--- BEGIN ---
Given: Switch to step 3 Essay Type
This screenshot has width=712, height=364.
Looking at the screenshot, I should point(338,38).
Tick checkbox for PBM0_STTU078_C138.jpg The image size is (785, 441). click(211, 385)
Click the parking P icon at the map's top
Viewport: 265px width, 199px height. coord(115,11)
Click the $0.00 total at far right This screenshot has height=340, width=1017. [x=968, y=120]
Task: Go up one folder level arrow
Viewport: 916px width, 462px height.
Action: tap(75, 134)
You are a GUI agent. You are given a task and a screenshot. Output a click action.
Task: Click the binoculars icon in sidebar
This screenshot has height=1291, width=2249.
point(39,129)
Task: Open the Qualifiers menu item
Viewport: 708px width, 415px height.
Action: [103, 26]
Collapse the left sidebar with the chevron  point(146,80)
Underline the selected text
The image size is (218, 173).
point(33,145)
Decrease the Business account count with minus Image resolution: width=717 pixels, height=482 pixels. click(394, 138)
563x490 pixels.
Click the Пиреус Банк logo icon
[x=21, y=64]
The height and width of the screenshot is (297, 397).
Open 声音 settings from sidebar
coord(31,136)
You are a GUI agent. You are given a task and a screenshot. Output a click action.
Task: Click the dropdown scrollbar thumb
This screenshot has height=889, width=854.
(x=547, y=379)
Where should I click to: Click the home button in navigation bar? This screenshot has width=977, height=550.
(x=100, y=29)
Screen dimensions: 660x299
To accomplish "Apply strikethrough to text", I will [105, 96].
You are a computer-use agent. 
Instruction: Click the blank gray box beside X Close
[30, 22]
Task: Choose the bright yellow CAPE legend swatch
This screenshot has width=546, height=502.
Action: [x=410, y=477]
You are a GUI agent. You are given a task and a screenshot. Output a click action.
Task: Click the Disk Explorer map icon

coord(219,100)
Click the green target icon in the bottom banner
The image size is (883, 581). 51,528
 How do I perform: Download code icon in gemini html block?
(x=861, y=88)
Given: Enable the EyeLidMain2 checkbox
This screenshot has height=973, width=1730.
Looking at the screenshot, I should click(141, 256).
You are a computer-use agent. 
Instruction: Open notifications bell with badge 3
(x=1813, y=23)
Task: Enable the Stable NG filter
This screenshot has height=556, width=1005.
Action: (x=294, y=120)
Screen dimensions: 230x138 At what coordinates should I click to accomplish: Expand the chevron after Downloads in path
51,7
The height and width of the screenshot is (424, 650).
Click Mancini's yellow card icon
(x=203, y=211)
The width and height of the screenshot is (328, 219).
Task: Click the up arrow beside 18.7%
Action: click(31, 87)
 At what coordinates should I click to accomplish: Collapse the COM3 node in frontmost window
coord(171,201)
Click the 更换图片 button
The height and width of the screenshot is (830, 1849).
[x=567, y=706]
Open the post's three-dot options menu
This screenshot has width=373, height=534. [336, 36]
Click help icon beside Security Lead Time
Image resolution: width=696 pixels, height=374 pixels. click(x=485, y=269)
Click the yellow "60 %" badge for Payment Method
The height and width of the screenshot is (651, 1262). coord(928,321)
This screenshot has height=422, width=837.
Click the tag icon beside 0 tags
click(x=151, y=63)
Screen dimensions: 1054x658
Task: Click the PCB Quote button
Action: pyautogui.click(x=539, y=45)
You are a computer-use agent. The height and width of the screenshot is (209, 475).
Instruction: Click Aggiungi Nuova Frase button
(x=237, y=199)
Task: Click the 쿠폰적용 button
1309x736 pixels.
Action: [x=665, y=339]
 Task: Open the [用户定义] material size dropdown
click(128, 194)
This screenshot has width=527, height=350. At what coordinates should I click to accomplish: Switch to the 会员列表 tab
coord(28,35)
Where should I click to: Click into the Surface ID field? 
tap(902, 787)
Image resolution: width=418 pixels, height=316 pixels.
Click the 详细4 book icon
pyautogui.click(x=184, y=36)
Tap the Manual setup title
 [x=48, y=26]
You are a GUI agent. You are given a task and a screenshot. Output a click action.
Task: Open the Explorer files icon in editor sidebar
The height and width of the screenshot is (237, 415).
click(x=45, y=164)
--- END ---
▶ [SHORT EXERCISE]: Copy every line of the records above without changing a single character.

▶ [CORRECT OUTPUT]:
Given: Switch to step 3 Essay Type
This screenshot has width=712, height=364.
Looking at the screenshot, I should point(338,38).
Tick checkbox for PBM0_STTU078_C138.jpg The image size is (785, 441). click(211, 385)
Click the parking P icon at the map's top
Viewport: 265px width, 199px height. coord(115,11)
Click the $0.00 total at far right This screenshot has height=340, width=1017. [x=968, y=120]
Task: Go up one folder level arrow
Viewport: 916px width, 462px height.
Action: tap(75, 134)
You are a GUI agent. You are given a task and a screenshot. Output a click action.
Task: Click the binoculars icon in sidebar
This screenshot has height=1291, width=2249.
point(39,129)
Task: Open the Qualifiers menu item
Viewport: 708px width, 415px height.
Action: [103, 26]
Collapse the left sidebar with the chevron  point(146,80)
Underline the selected text
The image size is (218, 173).
point(33,145)
Decrease the Business account count with minus Image resolution: width=717 pixels, height=482 pixels. click(394, 138)
563x490 pixels.
Click the Пиреус Банк logo icon
[x=21, y=64]
The height and width of the screenshot is (297, 397).
Open 声音 settings from sidebar
coord(31,136)
You are a GUI agent. You are given a task and a screenshot. Output a click action.
Task: Click the dropdown scrollbar thumb
This screenshot has height=889, width=854.
(x=547, y=379)
Where should I click to: Click the home button in navigation bar? This screenshot has width=977, height=550.
(x=100, y=29)
Screen dimensions: 660x299
To accomplish "Apply strikethrough to text", I will [105, 96].
You are a computer-use agent. 
Instruction: Click the blank gray box beside X Close
[30, 22]
Task: Choose the bright yellow CAPE legend swatch
This screenshot has width=546, height=502.
Action: [x=410, y=477]
You are a GUI agent. You are given a task and a screenshot. Output a click action.
Task: Click the Disk Explorer map icon

coord(219,100)
Click the green target icon in the bottom banner
The image size is (883, 581). 51,528
 How do I perform: Download code icon in gemini html block?
(x=861, y=88)
Given: Enable the EyeLidMain2 checkbox
This screenshot has height=973, width=1730.
Looking at the screenshot, I should click(141, 256).
You are a computer-use agent. 
Instruction: Open notifications bell with badge 3
(x=1813, y=23)
Task: Enable the Stable NG filter
This screenshot has height=556, width=1005.
Action: (x=294, y=120)
Screen dimensions: 230x138 At what coordinates should I click to accomplish: Expand the chevron after Downloads in path
51,7
The height and width of the screenshot is (424, 650).
Click Mancini's yellow card icon
(x=203, y=211)
The width and height of the screenshot is (328, 219).
Task: Click the up arrow beside 18.7%
Action: click(31, 87)
 At what coordinates should I click to accomplish: Collapse the COM3 node in frontmost window
coord(171,201)
Click the 更换图片 button
The height and width of the screenshot is (830, 1849).
[x=567, y=706]
Open the post's three-dot options menu
This screenshot has width=373, height=534. [336, 36]
Click help icon beside Security Lead Time
Image resolution: width=696 pixels, height=374 pixels. click(x=485, y=269)
Click the yellow "60 %" badge for Payment Method
The height and width of the screenshot is (651, 1262). coord(928,321)
This screenshot has height=422, width=837.
Click the tag icon beside 0 tags
click(x=151, y=63)
Screen dimensions: 1054x658
Task: Click the PCB Quote button
Action: pyautogui.click(x=539, y=45)
You are a computer-use agent. The height and width of the screenshot is (209, 475).
Instruction: Click Aggiungi Nuova Frase button
(x=237, y=199)
Task: Click the 쿠폰적용 button
1309x736 pixels.
Action: [x=665, y=339]
 Task: Open the [用户定义] material size dropdown
click(128, 194)
This screenshot has width=527, height=350. At what coordinates should I click to accomplish: Switch to the 会员列表 tab
coord(28,35)
Where should I click to: Click into the Surface ID field? 
tap(902, 787)
Image resolution: width=418 pixels, height=316 pixels.
Click the 详细4 book icon
pyautogui.click(x=184, y=36)
Tap the Manual setup title
 [x=48, y=26]
You are a GUI agent. You are given a task and a screenshot. Output a click action.
Task: Open the Explorer files icon in editor sidebar
The height and width of the screenshot is (237, 415).
click(x=45, y=164)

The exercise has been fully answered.